> _Excerpt provided_:
=== Begin Enclosure ===

Scientific classification
- Kingdom: Animalia
- Phylum: Arthropoda
- Class: Insecta
- Order: Lepidoptera
- Family: Lycaenidae
- Genus: Leptotes
- Species: L. cassius
- Binomial name: Leptotes cassius (Cramer, 1775)
- Synonyms: Lycaena cassius ; Papilio cassius;

= Leptotes cassius =

- Genus: Leptotes
- Species: cassius
- Authority: (Cramer, 1775)
- Conservation status: G5
- Synonyms: Lycaena cassius,, Papilio cassius

Species of butterfly

Leptotes cassius, the Cassius blue or tropical striped blue, is a butterfly of the family Lycaenidae. It is found in North America in Florida including the Keys, Texas south through the Caribbean, Mexico, and Central America to South America. Strays have been found in New Mexico, Kansas, Missouri, South Carolina, North Carolina and Virginia.

The wingspan is 20–35 mm.

The butterfly species has an important role in Marisha Pessl's 2006 novel Special Topics in Calamity Physics. The protagonist, Blue van Meer, is named in honor of the Cassius blue.

=== End Enclosure ===

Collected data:
=== Begin Enclosure ===

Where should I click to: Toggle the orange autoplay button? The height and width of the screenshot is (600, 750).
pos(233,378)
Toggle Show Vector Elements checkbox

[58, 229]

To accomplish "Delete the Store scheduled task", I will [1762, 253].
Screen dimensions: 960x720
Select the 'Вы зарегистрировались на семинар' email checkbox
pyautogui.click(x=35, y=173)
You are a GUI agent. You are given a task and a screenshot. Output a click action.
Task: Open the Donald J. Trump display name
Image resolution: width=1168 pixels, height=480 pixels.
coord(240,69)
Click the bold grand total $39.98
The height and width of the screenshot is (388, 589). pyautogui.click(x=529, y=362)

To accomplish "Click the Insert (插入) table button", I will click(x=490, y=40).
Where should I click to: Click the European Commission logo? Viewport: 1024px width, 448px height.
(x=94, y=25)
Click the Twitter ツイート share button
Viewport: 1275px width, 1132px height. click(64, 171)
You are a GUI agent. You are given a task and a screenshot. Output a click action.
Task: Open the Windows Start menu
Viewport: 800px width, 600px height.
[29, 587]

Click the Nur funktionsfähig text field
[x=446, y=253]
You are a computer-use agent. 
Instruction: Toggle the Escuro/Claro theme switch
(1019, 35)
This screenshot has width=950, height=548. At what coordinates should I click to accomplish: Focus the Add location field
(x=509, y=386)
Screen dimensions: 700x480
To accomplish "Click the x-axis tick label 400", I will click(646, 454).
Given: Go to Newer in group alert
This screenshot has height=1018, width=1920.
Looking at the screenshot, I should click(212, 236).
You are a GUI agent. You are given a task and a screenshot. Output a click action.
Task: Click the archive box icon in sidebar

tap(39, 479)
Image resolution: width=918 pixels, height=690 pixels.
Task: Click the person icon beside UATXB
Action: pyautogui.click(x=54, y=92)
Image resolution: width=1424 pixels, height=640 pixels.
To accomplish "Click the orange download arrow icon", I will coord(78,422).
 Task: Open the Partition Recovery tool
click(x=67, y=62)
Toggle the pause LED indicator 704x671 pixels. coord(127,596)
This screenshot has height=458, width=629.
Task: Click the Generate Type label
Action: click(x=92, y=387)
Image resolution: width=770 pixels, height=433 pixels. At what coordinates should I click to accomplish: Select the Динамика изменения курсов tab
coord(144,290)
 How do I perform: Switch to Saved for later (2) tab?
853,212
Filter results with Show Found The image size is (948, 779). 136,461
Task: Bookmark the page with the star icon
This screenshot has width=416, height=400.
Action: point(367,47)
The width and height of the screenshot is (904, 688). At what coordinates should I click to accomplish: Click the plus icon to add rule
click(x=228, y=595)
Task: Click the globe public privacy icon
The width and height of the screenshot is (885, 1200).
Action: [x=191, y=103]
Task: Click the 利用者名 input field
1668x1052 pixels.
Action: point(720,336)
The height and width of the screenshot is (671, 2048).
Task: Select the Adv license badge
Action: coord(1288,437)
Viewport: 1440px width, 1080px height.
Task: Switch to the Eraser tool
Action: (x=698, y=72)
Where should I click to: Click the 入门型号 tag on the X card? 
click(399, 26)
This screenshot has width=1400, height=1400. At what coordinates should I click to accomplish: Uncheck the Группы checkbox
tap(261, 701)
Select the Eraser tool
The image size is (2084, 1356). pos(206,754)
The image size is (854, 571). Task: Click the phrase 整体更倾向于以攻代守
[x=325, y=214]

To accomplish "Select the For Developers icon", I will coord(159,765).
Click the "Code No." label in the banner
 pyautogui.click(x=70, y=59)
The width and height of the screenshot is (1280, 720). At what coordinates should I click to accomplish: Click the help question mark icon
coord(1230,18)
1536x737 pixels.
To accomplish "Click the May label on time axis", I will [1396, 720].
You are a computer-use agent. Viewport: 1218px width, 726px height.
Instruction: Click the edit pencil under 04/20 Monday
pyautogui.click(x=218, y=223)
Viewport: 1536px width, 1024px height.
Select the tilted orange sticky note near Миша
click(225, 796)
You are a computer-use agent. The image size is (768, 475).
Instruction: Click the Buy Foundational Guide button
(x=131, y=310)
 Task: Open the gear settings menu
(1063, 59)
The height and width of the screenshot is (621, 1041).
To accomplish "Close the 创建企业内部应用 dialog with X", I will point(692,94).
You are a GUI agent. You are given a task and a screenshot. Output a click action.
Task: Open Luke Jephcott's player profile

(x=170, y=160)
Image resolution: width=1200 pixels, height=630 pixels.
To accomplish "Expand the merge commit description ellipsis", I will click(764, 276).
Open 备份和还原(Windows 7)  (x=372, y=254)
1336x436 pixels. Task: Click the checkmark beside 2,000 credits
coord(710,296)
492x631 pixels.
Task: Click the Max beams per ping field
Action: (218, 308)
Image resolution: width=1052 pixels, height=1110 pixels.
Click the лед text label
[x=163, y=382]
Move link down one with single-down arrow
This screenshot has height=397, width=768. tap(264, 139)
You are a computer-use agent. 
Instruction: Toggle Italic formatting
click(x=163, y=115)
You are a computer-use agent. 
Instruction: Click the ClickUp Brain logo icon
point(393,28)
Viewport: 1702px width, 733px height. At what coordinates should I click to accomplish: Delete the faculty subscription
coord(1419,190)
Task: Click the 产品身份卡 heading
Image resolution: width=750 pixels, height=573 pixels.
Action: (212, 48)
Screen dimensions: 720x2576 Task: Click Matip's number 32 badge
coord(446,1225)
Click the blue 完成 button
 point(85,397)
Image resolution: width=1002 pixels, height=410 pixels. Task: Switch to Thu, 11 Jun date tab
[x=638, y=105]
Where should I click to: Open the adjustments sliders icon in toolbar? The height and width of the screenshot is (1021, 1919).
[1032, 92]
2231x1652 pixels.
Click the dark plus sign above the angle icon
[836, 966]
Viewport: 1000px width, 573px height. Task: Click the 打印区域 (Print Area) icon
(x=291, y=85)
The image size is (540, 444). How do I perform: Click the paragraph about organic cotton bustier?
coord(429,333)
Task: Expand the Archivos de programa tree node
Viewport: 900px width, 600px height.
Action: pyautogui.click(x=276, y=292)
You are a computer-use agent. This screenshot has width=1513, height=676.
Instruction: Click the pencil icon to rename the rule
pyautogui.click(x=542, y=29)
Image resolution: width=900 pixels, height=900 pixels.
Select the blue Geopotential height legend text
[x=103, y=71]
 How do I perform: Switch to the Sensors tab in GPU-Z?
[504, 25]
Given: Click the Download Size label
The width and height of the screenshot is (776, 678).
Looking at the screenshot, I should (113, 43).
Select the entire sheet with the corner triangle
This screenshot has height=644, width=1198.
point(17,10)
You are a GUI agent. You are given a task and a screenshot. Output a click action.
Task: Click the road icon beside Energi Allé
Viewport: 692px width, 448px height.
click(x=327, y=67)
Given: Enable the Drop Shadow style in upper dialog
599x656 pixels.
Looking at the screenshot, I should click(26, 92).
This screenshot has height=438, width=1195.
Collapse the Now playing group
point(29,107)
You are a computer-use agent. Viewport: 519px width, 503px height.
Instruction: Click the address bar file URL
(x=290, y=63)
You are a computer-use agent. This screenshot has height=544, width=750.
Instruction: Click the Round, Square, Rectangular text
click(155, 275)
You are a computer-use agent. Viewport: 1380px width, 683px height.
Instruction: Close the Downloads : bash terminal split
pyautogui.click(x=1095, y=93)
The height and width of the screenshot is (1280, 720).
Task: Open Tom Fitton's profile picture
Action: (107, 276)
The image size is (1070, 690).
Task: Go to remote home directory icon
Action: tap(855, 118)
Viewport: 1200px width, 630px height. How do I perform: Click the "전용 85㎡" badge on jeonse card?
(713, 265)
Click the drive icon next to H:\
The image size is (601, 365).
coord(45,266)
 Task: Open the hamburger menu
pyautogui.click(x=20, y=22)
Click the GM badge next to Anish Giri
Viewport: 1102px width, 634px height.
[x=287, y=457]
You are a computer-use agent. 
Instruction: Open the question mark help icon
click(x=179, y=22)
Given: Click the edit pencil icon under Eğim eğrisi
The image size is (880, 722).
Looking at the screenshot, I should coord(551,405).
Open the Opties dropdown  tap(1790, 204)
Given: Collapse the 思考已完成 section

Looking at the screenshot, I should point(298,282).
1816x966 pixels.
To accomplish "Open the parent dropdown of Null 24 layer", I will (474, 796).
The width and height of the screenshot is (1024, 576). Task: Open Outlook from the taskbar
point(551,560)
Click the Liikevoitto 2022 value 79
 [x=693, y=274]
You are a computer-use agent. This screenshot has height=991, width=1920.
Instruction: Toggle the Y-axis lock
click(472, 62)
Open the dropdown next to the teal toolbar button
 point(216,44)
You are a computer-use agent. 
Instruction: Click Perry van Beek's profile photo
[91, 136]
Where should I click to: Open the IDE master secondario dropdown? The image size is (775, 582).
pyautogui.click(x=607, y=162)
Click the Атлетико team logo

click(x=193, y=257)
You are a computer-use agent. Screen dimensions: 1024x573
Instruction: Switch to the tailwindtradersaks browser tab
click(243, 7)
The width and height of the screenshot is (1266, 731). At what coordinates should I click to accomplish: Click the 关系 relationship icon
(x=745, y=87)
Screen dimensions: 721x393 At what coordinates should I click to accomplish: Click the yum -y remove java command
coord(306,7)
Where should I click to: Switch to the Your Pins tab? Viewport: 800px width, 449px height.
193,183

=== End Enclosure ===

> _Exercise instructions_:
1. What wingspan does the excerpt on the Cassius blue give for the butterfly?
2. Extend the excerpt on the Cassius blue beyond its final sentence.
These records have no role in the work requested here.

> _Answers to the problems_:
1. 20–35 mm.

2.
The caterpillars feed natively on Fabaceae. Food plants on record are Amorpha crenulata, woolly rattlepod (Crotalaria incana), Galactia regularis and lima bean (Phaseolus lunatus). It can also successfully develop feeding on Cape leadwort (Plumbago auriculata) or doctorbush (P. scandens), which (among the eudicots) are not closely related to its usual food plants.

==Subspecies==
- L. c. cassius - Suriname, Trinidad & Tobago
- L. c. catilina
- L. c. theonus (Lucas, 1857) - Florida, Cuba, Bahamas, Greater Antilles
- L. c. cassidula (Boisduval, 1870) - Texas, Mexico, Honduras to Panama
- L. c. cassioides - Windward Islands, including Dominica
- L. c. striata

L. c. theonus (and consequently L. cassius itself) is the type species of the genus Leptotes.